As a young man I attended the Defense Language Institute the served as a linguist in Military Intelligence during the Cold War in Berlin. While most soldiers hung out with each other at bars frequented primarily by Americans, I joined a German speaking church and befriended many Germans. At the end of my term of service my German girl friend wanted to marry and return with me to America, but I wasn’t ready for such a commitment. While living in Germany I preferred to spend my holidays traveling Europe, instead of returning to the U.S. like other soldiers.
I spent the next two decades teaching World History and German and coached the Model U.N. team in a high school in East L.A., while also getting a B.A., two Masters, and a doctorate all in international (not American) History. I also led numerous student tours to Europe and the Soviet Union.
While finishing my doctorate in London, I attended a Bible Study for international students where I met my wife. I proposed to her in Paris, flew to New Zealand to meet her parents, returned to California where we were married, and now we live in Lakewood where I teach the history of Europe, Russia, Asia, the Middle East and Africa at both CCU and CU Boulder.
In 1999 I took 20 students to study Islam on the Arabian Peninsula, Hinduism in India, and Buddhism at the Dalai Lama’s Monastery in the Himalayas. In 2004 I received a Fulbright Scholarship to lecture on Western Civilization and Free Markets in a former Soviet Republic where my Jewish grandfather was born a century ago. A few of my students were children of former Communist Party officials angry that the Soviet Union had collapsed, but most just wanted me to sponsor their immigration to the United States. While there I dropped my kids ‘cold turkey’ into a Russian-speaking elementary school, and had a rather rotund Russian woman come to our apartment two nights a week to tutor our entire family in Russian. On our way to the former Soviet Union we rented a car and drove through Eastern Europe; on the way home we stopped for a week in Istanbul, Turkey. Every few years we cross the Pacific to visit my wife’s family in New Zealand.
In 2007 I got a fellowship to Oxford University in England. Afterwards I took my wife and kids to the south of France for six weeks where my wife’s family owns a vacation home. I have studied seven languages, traveled to over forty countries, five of which I lived for a while. My wife is a citizen of New Zealand and Ireland, which gives her EU citizenship, so we can live and work in any European country. Before meeting me she lived in three different Asian countries, as well as several Western ones. Our eldest daughter is about to marry a Brazilian who is ethnically Chinese and travels the world as an architect for the Disney Corporation.
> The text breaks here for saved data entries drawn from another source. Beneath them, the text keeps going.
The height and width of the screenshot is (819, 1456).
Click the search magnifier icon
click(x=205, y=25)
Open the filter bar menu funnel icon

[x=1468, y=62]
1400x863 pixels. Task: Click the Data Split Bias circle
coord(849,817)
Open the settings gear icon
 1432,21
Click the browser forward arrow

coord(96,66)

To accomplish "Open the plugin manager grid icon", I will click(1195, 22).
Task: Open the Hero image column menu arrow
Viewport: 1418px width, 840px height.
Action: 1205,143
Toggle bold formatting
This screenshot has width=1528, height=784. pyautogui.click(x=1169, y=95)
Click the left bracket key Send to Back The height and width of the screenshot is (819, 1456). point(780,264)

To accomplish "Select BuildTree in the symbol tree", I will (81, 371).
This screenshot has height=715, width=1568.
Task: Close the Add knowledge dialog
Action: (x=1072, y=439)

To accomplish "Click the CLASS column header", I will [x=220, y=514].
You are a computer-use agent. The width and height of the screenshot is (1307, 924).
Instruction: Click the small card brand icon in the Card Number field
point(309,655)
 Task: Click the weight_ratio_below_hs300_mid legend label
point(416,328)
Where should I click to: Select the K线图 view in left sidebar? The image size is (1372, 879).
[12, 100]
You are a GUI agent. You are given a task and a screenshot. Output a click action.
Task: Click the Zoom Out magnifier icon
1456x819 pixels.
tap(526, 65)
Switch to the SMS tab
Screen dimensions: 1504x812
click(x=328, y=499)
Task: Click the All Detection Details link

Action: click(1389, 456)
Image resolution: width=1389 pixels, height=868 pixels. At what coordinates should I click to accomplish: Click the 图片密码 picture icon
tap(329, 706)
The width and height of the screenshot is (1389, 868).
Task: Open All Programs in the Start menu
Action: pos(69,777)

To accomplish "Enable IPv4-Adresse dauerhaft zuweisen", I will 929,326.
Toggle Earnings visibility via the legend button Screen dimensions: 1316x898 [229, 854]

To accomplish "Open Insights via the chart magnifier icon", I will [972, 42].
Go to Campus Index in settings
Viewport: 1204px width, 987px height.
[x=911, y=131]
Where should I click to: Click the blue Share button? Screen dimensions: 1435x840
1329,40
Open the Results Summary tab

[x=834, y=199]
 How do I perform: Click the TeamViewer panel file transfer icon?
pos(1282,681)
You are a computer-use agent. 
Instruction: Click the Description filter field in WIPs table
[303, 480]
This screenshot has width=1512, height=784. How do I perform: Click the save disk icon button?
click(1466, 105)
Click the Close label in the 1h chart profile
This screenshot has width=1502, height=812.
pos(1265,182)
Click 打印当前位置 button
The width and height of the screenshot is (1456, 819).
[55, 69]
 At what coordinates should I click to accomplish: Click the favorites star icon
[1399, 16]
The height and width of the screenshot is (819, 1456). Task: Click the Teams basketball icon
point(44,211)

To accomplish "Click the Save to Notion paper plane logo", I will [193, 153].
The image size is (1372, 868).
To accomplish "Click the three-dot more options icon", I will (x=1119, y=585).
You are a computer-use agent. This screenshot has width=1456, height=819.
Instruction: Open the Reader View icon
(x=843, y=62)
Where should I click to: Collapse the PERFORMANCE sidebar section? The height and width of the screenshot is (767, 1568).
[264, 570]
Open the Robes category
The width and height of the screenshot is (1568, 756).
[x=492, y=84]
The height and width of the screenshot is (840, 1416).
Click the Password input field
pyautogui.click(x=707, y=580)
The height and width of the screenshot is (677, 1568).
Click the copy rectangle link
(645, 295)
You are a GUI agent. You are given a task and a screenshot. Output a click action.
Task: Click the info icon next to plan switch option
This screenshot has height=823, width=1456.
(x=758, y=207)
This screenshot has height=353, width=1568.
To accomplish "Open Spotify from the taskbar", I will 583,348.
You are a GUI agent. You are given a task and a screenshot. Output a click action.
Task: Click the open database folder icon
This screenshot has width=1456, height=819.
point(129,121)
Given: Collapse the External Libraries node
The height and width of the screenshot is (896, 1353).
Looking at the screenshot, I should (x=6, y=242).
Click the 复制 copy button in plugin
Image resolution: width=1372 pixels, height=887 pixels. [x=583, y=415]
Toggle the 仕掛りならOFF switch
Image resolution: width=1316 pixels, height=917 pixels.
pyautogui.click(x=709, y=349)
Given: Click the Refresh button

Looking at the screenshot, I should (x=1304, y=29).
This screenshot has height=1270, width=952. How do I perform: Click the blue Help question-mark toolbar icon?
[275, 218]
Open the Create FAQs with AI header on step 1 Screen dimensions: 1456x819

I have hundreds of former students in over fifty countries around the world as missionaries, relief workers, and solders. They are with the State Department, the Intelligence community, in counter terrorism and economic development in Africa. Most maintain correspondence, informing me of global events not covered by our media.
When I heard those ‘boos’ last week, I was ashamed. We conservatives cannot ignore the rest of the world. Christ has called us to spread his message to the world. President Reagan told us that America is “the last best hope for mankind.” We should offer these hopes to those around the world, yearning for what we have, and not make it necessary for them all to move here in order to achieve it. Our world is becoming Global, and it would be a huge mistake for us to bury our heads in the sand.